Love makes puppets out of proud people every day. Hypocrite, from Los Angeles darkwave duo Black Hall, rolls in like trouble with its collar up, all cool chrome nerves and bad intentions, and the new video for the song gives that trouble a highway, a heat haze, and a face you can’t quite trust. It’s a pop song that carries poison in its pocket. Tanner Dean and Errol Kern have built a machine for romantic ruin here, and in the new clip, they drive it straight into the open desert.
The song has a taut, Motorik shove, with Dean’s drums landing in clean, regular blows, as if some stern little factory in his chest has taken over the job of feeling. The synth line slices across the arrangement with a lean, mean glamour, while the bass keeps tugging everything forward like a hand at the small of your back. Dean sings with a bruised, bitter calm that makes the accusation sting harder. He sounds less like a man pleading his case than somebody standing in the ashes, kicking through what’s left and naming each burned thing one by one. Romance can rot with style.
The video keeps the frame split between stark black-and-white desert travel and color-soaked Lynchian visions of a mystery woman who seems to hover over the action like a curse, a fantasy, or maybe the boss of both. The van moves through the barren expanse like a hearse for old illusions, while those flashes of her world arrive lush, charged, and dangerous.

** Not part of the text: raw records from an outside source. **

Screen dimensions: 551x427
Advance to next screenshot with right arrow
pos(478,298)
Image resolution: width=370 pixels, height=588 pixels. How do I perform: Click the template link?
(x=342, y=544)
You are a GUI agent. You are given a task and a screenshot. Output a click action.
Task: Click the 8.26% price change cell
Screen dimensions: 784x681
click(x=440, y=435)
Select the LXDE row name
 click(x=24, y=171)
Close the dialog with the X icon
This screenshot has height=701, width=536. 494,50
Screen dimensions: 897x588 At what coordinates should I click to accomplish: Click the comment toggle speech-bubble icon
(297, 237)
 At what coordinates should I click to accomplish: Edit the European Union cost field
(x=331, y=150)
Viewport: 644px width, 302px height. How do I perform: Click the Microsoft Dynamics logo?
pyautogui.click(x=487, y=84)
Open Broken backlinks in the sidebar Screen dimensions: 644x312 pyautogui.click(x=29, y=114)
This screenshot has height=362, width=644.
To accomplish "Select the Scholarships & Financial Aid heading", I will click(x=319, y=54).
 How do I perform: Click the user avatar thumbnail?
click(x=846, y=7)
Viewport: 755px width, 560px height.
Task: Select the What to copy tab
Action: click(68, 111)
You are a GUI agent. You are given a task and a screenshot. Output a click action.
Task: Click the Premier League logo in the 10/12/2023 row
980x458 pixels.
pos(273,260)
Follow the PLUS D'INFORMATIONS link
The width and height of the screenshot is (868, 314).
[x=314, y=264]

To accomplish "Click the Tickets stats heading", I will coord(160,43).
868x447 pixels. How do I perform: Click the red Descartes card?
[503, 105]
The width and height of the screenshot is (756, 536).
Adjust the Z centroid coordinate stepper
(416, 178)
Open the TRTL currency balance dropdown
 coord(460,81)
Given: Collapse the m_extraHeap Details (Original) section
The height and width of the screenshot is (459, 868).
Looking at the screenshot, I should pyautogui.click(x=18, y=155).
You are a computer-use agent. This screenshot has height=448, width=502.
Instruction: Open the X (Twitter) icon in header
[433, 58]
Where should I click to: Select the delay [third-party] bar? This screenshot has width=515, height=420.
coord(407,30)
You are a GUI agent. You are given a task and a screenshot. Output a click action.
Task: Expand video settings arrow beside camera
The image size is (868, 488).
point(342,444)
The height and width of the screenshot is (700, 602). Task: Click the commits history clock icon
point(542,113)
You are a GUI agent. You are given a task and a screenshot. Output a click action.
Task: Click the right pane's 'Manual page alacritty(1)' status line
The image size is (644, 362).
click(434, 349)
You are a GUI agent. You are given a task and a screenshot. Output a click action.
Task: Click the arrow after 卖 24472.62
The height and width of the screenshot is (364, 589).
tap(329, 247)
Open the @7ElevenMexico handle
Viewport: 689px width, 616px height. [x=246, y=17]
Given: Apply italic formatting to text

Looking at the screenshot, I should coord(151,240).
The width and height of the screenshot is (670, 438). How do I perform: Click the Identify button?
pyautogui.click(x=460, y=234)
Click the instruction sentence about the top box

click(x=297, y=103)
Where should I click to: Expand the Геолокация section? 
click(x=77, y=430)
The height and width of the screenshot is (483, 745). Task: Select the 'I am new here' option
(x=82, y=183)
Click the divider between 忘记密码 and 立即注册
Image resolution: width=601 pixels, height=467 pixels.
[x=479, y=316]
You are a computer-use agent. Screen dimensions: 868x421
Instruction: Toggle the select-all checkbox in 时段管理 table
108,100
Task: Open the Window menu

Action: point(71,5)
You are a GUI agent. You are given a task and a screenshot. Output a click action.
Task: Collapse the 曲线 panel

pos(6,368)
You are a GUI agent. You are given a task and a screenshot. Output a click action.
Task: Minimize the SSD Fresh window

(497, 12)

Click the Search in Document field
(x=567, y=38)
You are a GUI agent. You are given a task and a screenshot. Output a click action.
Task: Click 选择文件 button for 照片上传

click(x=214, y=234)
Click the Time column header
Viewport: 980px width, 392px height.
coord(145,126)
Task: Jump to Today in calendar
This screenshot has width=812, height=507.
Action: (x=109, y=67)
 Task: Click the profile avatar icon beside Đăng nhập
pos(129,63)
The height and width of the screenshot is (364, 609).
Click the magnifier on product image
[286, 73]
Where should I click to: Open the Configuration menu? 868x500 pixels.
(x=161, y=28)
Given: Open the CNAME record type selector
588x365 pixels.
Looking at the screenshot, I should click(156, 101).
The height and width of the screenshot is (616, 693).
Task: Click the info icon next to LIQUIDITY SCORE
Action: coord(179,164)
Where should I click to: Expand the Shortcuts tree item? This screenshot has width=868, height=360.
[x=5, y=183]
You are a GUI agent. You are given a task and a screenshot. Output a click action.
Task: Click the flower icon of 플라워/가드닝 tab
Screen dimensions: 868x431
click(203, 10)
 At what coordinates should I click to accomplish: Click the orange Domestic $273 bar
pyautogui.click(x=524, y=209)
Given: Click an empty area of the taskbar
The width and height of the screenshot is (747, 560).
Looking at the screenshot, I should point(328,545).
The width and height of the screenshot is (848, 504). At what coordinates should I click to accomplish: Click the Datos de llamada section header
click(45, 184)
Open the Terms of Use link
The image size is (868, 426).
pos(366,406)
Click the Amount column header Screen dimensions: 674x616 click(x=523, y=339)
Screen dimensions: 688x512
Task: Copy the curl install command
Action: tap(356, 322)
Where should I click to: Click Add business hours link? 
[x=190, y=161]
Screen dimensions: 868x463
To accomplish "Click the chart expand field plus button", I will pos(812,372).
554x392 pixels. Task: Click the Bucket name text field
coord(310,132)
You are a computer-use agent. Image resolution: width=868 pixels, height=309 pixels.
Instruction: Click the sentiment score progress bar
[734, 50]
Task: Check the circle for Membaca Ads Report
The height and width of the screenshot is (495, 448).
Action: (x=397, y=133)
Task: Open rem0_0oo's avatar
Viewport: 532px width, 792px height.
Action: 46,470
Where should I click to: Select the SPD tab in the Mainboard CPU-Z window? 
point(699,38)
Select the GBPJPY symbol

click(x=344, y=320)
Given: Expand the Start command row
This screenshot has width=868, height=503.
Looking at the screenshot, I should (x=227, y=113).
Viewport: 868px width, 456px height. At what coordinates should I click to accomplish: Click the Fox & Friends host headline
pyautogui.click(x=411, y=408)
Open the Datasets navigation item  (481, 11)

You start wondering whether she is a memory, a mirage, or a magician, whether the route was ever theirs to choose. The suggestion of black magick works because the song already deals in betrayal, projection, and the ugly little lies people tell while staring straight into somebody else’s face.
Watch the video for Hypocrite below:
Black Hall pulls off a stylish, sly piece of pop melodrama with gasoline in its blood. Hypocrite struts, smolders, and side-eyes its own damage, then leaves you out on that endless road, wondering who cast the spell first.